What this task involves:
Below are some entries. Repeat exactly the lines from the one with "Image resolution: width=1260" through the one with "Given: Open the address bar history dropdown", and only those.

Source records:

━━━

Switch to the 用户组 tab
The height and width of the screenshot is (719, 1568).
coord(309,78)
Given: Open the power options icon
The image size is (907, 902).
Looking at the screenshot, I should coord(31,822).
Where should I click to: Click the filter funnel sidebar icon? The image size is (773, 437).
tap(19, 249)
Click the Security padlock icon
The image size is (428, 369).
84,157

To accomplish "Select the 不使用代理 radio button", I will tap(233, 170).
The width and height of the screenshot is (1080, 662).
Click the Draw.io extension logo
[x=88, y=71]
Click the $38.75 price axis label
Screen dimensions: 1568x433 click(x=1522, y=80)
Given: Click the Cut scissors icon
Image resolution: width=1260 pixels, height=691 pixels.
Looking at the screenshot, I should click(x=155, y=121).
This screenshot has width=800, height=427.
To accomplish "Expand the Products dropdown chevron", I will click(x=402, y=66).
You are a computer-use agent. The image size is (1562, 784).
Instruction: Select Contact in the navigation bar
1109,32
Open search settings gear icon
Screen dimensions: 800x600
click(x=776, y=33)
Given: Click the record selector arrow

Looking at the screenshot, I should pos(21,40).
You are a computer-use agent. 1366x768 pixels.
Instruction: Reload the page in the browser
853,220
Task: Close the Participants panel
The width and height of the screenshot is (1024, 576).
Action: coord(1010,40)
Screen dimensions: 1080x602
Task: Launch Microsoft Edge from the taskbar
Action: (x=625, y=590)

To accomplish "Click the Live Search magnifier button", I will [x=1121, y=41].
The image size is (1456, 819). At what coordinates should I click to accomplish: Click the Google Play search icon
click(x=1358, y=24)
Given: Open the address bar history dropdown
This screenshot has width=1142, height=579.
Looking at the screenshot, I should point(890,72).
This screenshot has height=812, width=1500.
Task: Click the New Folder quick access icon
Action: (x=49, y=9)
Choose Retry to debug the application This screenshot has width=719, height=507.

━━━

Answer box:
Image resolution: width=1260 pixels, height=691 pixels.
Looking at the screenshot, I should click(x=155, y=121).
This screenshot has width=800, height=427.
To accomplish "Expand the Products dropdown chevron", I will click(x=402, y=66).
You are a computer-use agent. The image size is (1562, 784).
Instruction: Select Contact in the navigation bar
1109,32
Open search settings gear icon
Screen dimensions: 800x600
click(x=776, y=33)
Given: Click the record selector arrow

Looking at the screenshot, I should pos(21,40).
You are a computer-use agent. 1366x768 pixels.
Instruction: Reload the page in the browser
853,220
Task: Close the Participants panel
The width and height of the screenshot is (1024, 576).
Action: coord(1010,40)
Screen dimensions: 1080x602
Task: Launch Microsoft Edge from the taskbar
Action: (x=625, y=590)

To accomplish "Click the Live Search magnifier button", I will [x=1121, y=41].
The image size is (1456, 819). At what coordinates should I click to accomplish: Click the Google Play search icon
click(x=1358, y=24)
Given: Open the address bar history dropdown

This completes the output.